• Extrait du document:
******

Et si le protagoniste est clairement méchant ?
Prenez Alex dans Orange Mécanique. Il lutte contre sa tentative de réhabilitation incarnée par l’agent de probation et le ministère de l’intérieur.

Et Patrick Bateman de American Psycho ? Il est poursuivi par le détective Donald Kimball.
Donc, même présentés comme de véritables méchants, ces personnages sont confrontés à d’autres personnages ou des entités dont la finalité est de leur nuire et en conséquences, ils ont des antagonistes et ne sont pas eux-mêmes leur principal ennemi.

Ce qu’il faut comprendre lorsqu’on entend que le personnage principal est son pire ennemi est qu’il doit vaincre ce qui le retient d’avancer dans sa vie, qu’il doit satisfaire un besoin mais cela ne permet pas de faire l’économie d’un antagoniste qui doit exister en dehors de lui.

Une question d’arc

Un protagoniste foncièrement mauvais soulève une interrogation : survivra-t-il ou non ? A la différence d’un protagoniste traditionnel, ce type de héros ne possède pas d’arc dramatique. Il n’est pas appelé à changer au cours de l’histoire.
Retenez cependant que même si le héros de l’histoire agit comme un antagoniste, il y aura malgré cela une force qui viendra s’opposer à lui.

******

• Consigne:
Reproduisez mot pour mot le passage de l'extrait sur le protagoniste méchant qui va de « Et Patrick Bateman » à « cours de l’histoire. », bornes comprises. Les enregistrements qui viennent ensuite forment un matériau distinct de l'extrait.

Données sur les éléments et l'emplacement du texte
******

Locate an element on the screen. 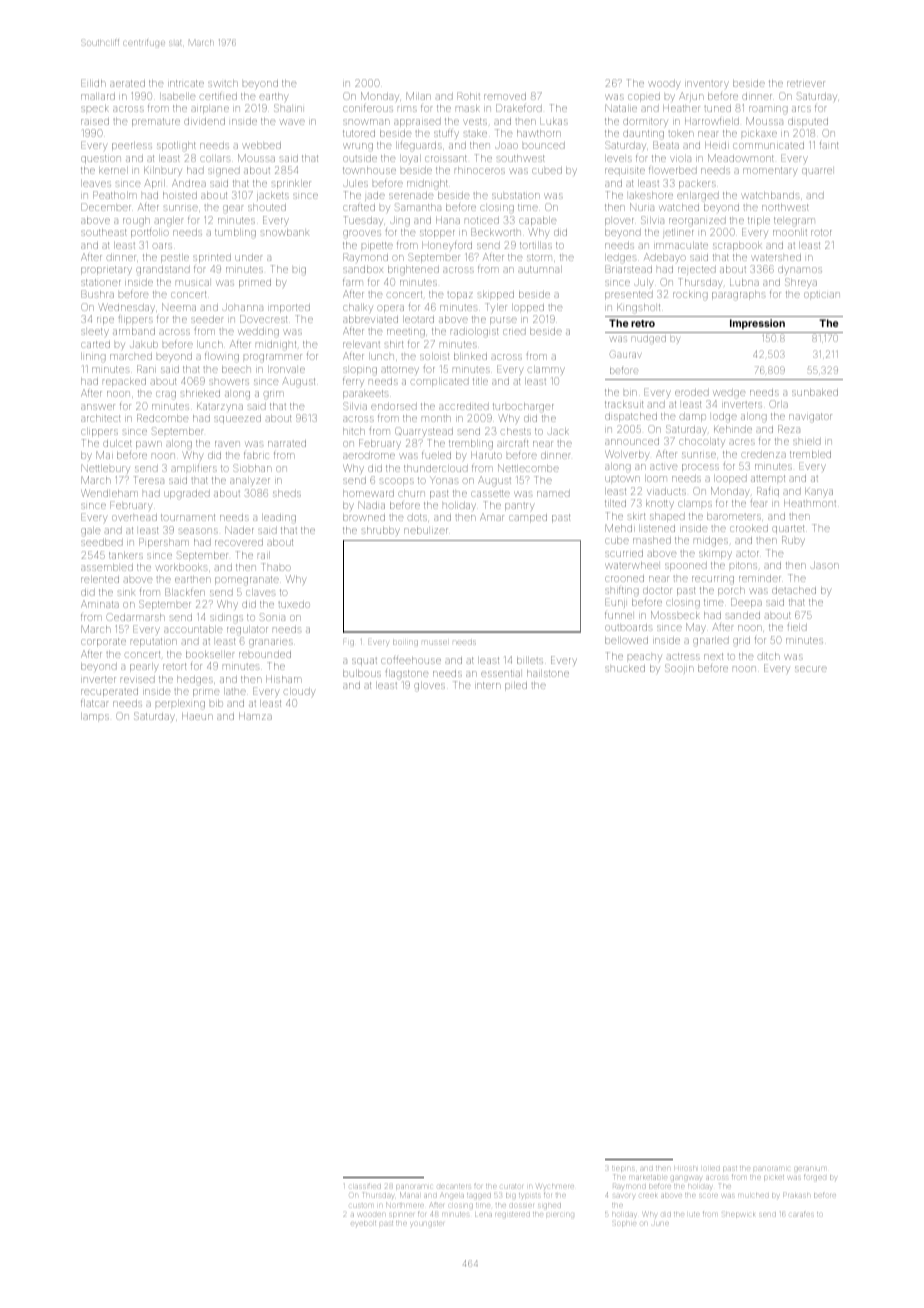 This screenshot has height=1308, width=924. answer is located at coordinates (98, 407).
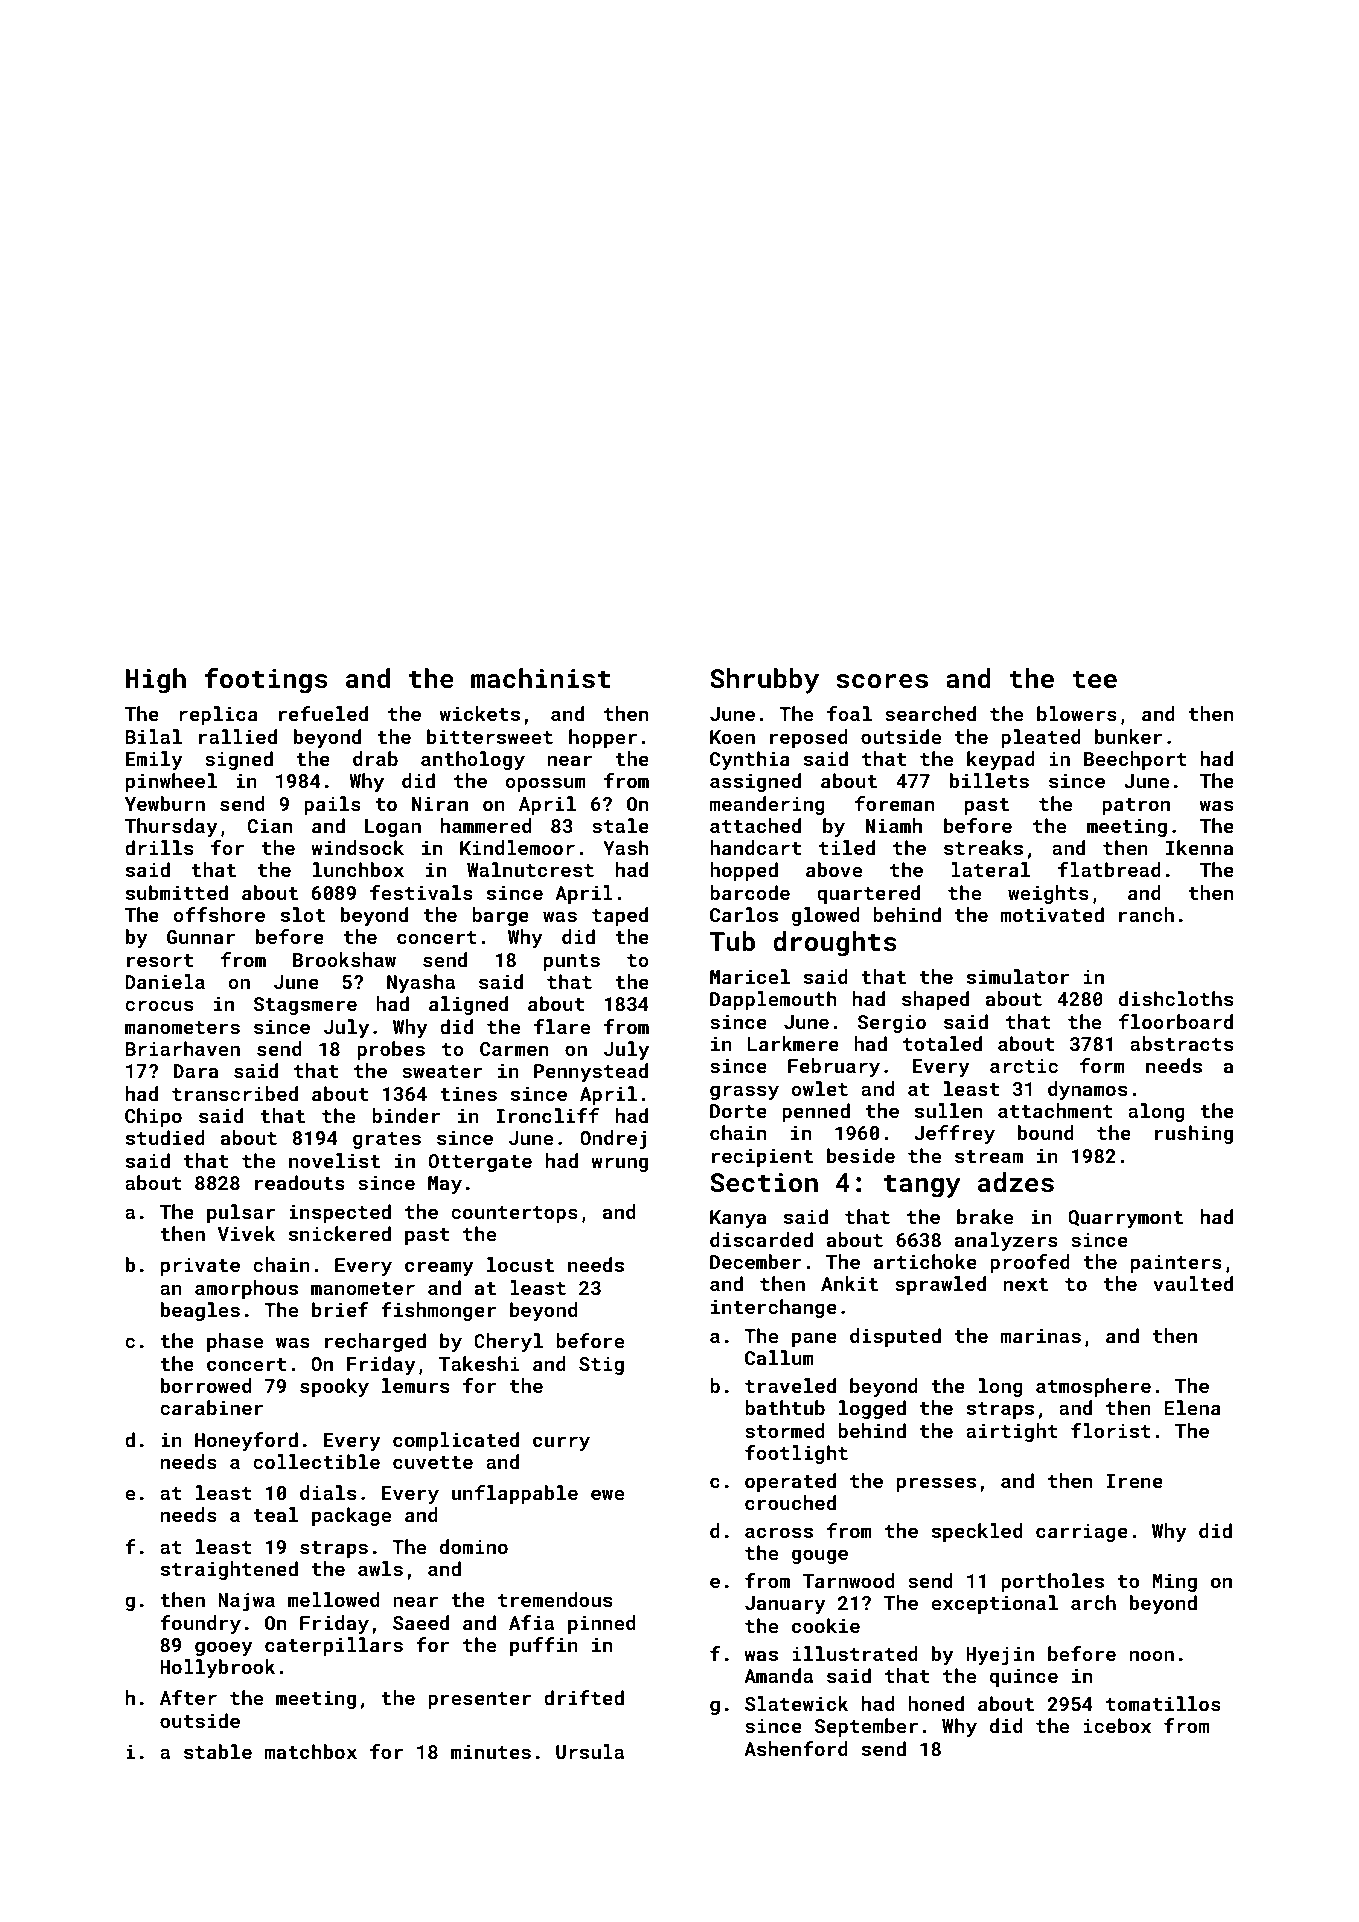  What do you see at coordinates (785, 1407) in the screenshot?
I see `bathtub` at bounding box center [785, 1407].
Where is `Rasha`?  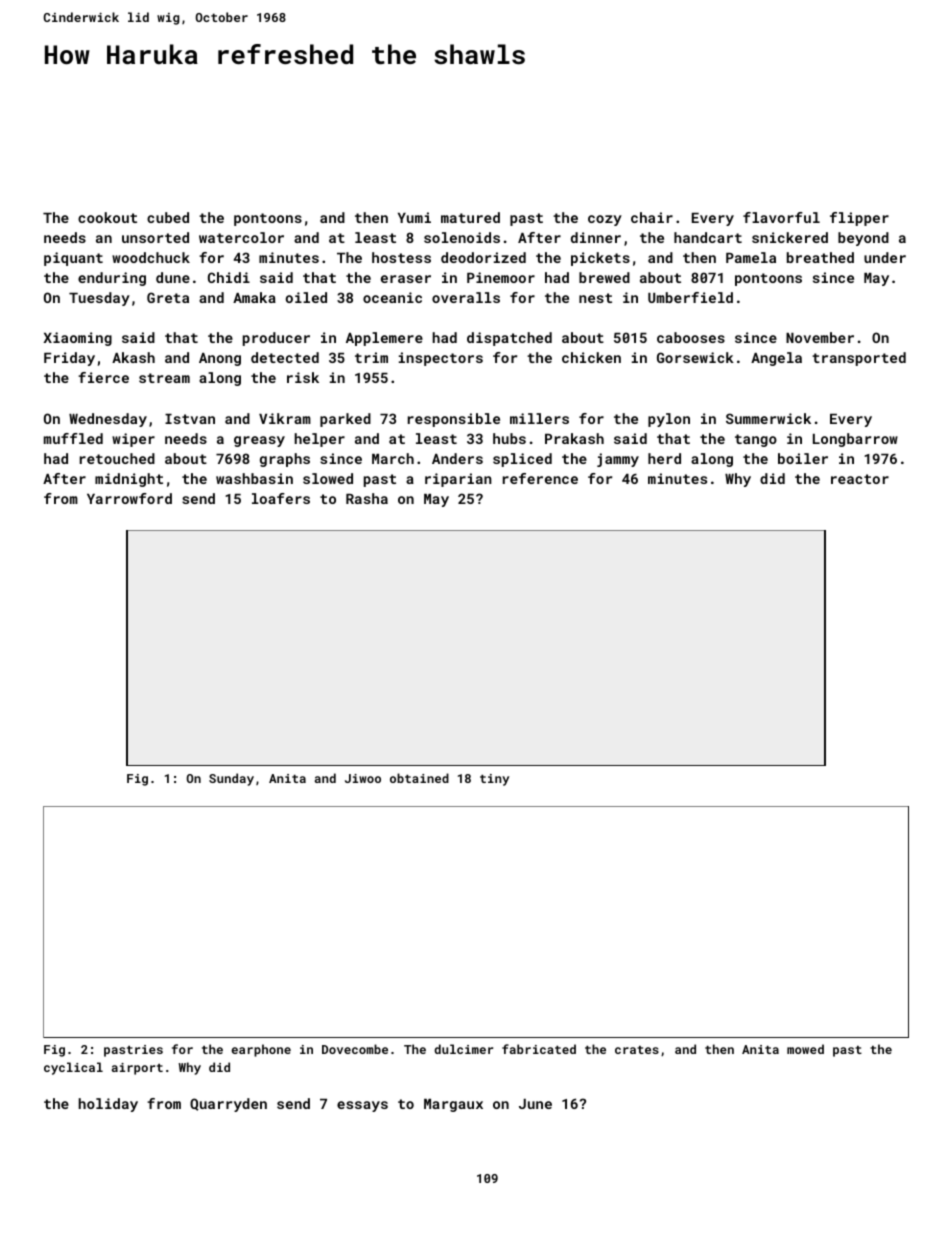
Rasha is located at coordinates (367, 498).
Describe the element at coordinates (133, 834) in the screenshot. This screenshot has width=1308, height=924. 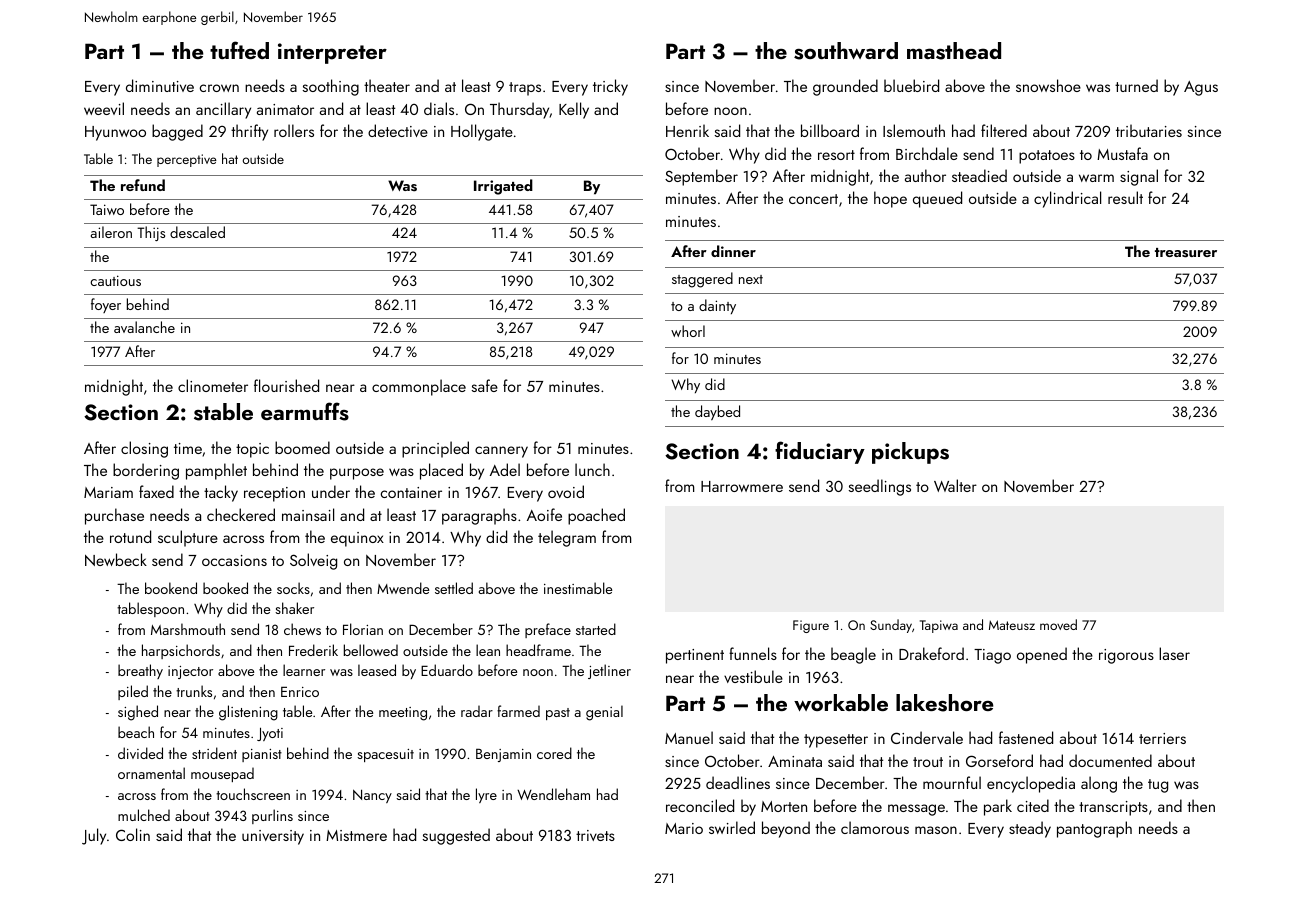
I see `Colin` at that location.
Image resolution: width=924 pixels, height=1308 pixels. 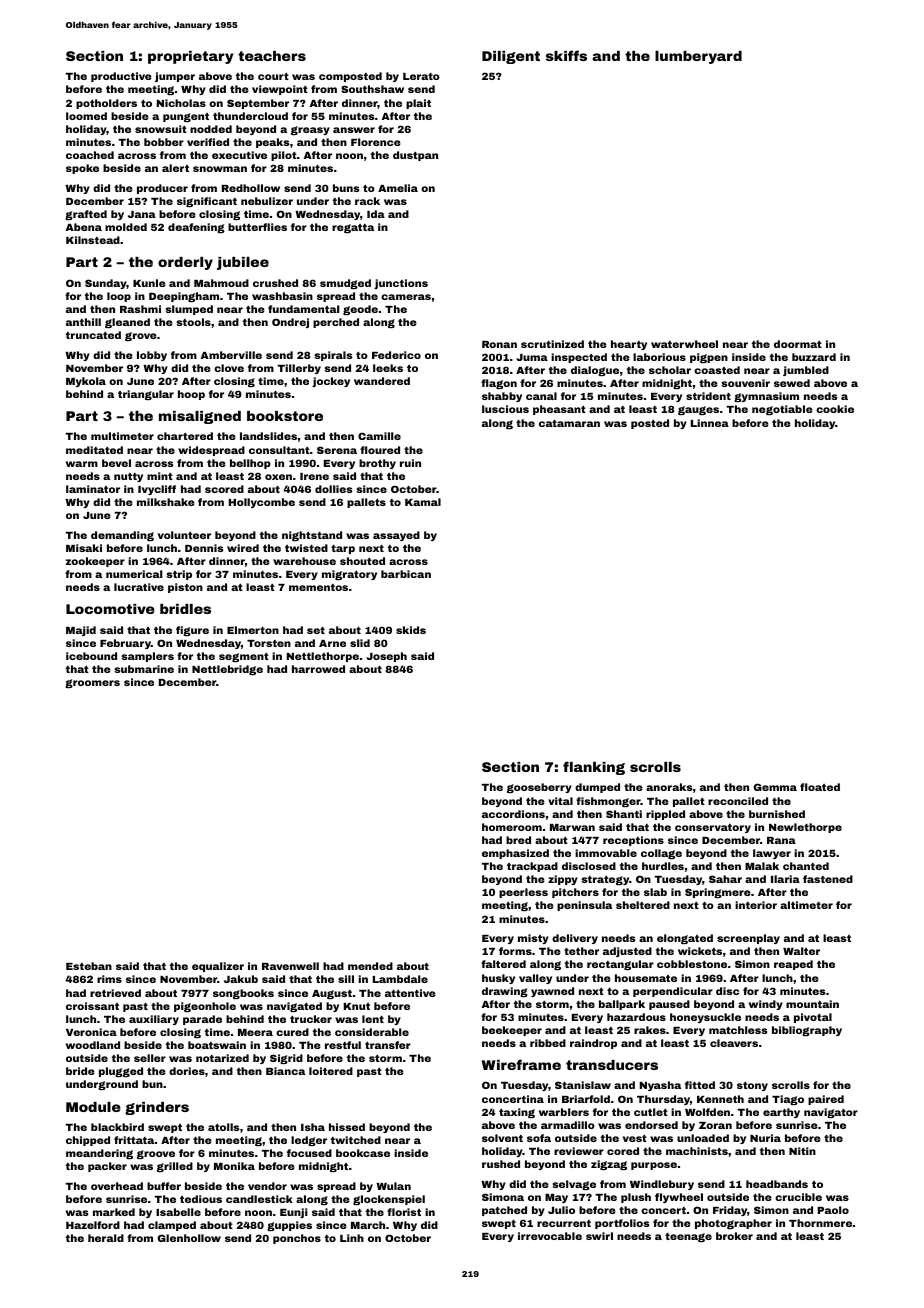 I want to click on Locomotive, so click(x=110, y=609).
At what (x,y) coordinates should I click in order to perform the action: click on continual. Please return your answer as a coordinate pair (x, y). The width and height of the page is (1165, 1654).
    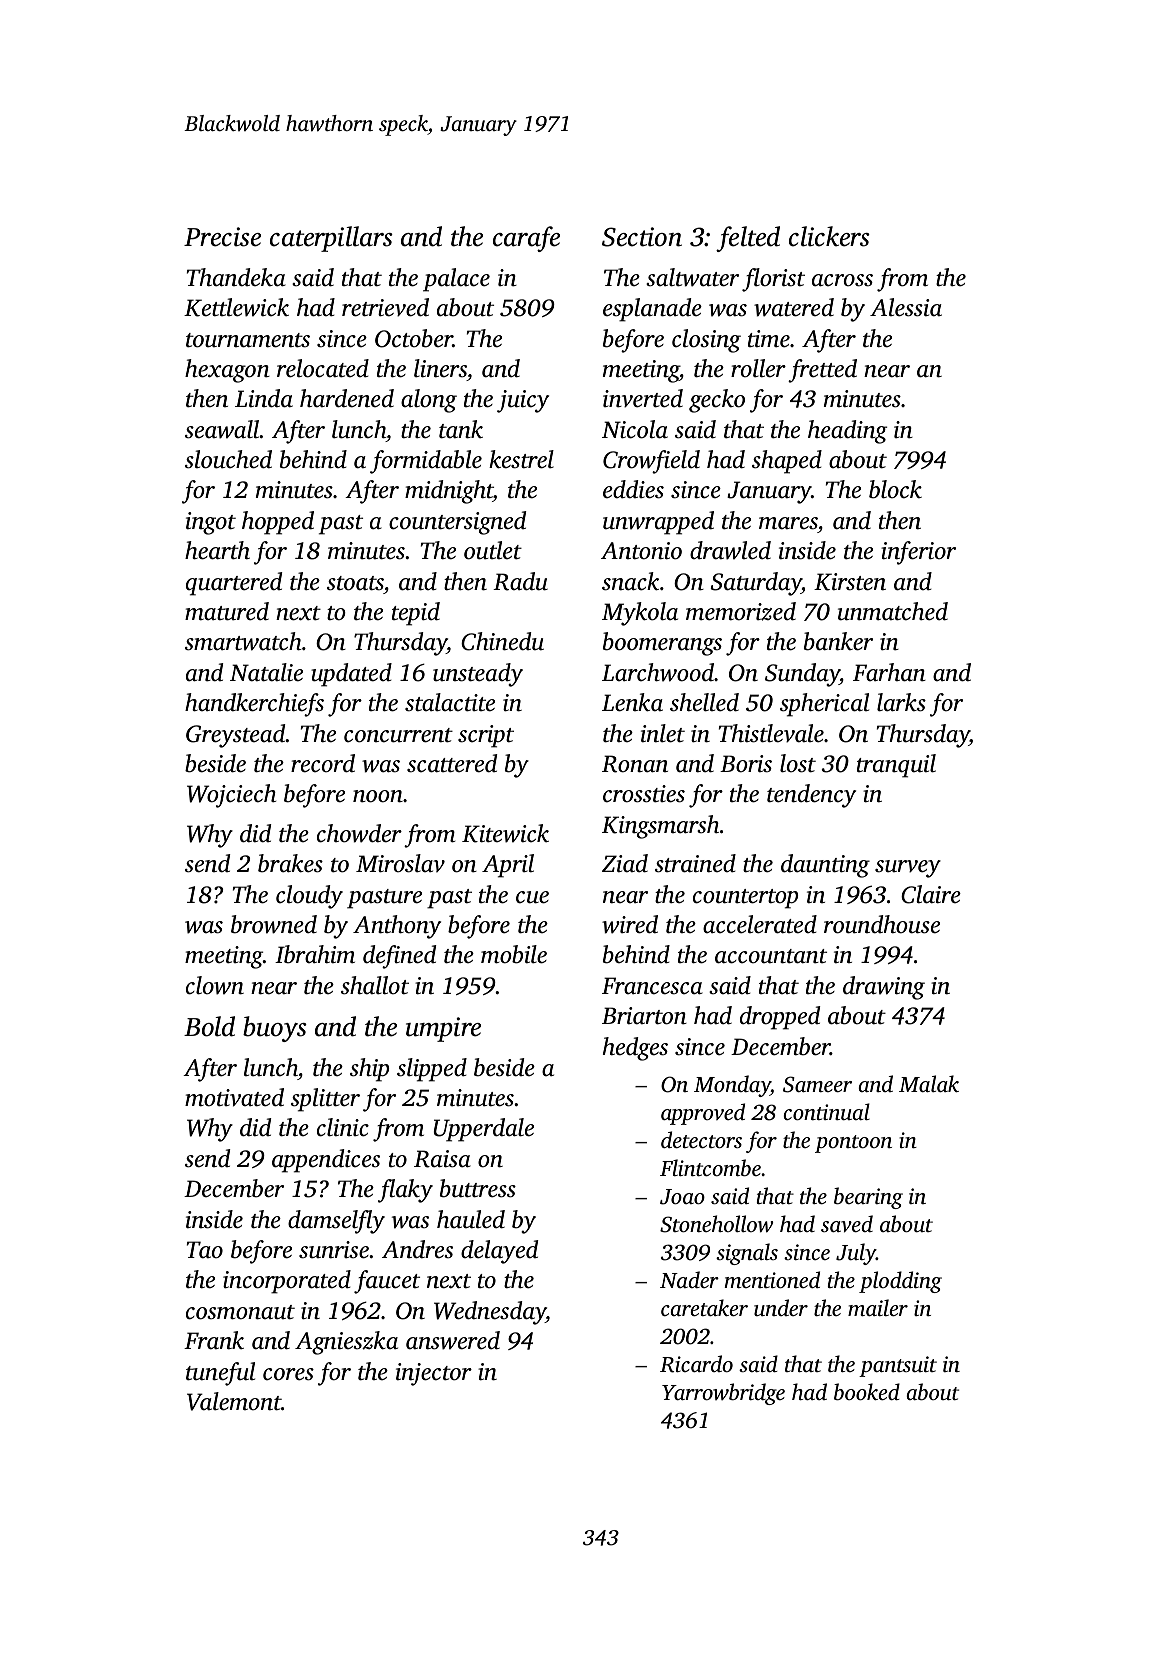
    Looking at the image, I should click on (827, 1111).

******

• Résultat attendu:
Et Patrick Bateman de American Psycho ? Il est poursuivi par le détective Donald Kimball.
Donc, même présentés comme de véritables méchants, ces personnages sont confrontés à d’autres personnages ou des entités dont la finalité est de leur nuire et en conséquences, ils ont des antagonistes et ne sont pas eux-mêmes leur principal ennemi.

Ce qu’il faut comprendre lorsqu’on entend que le personnage principal est son pire ennemi est qu’il doit vaincre ce qui le retient d’avancer dans sa vie, qu’il doit satisfaire un besoin mais cela ne permet pas de faire l’économie d’un antagoniste qui doit exister en dehors de lui.

Une question d’arc

Un protagoniste foncièrement mauvais soulève une interrogation : survivra-t-il ou non ? A la différence d’un protagoniste traditionnel, ce type de héros ne possède pas d’arc dramatique. Il n’est pas appelé à changer au cours de l’histoire.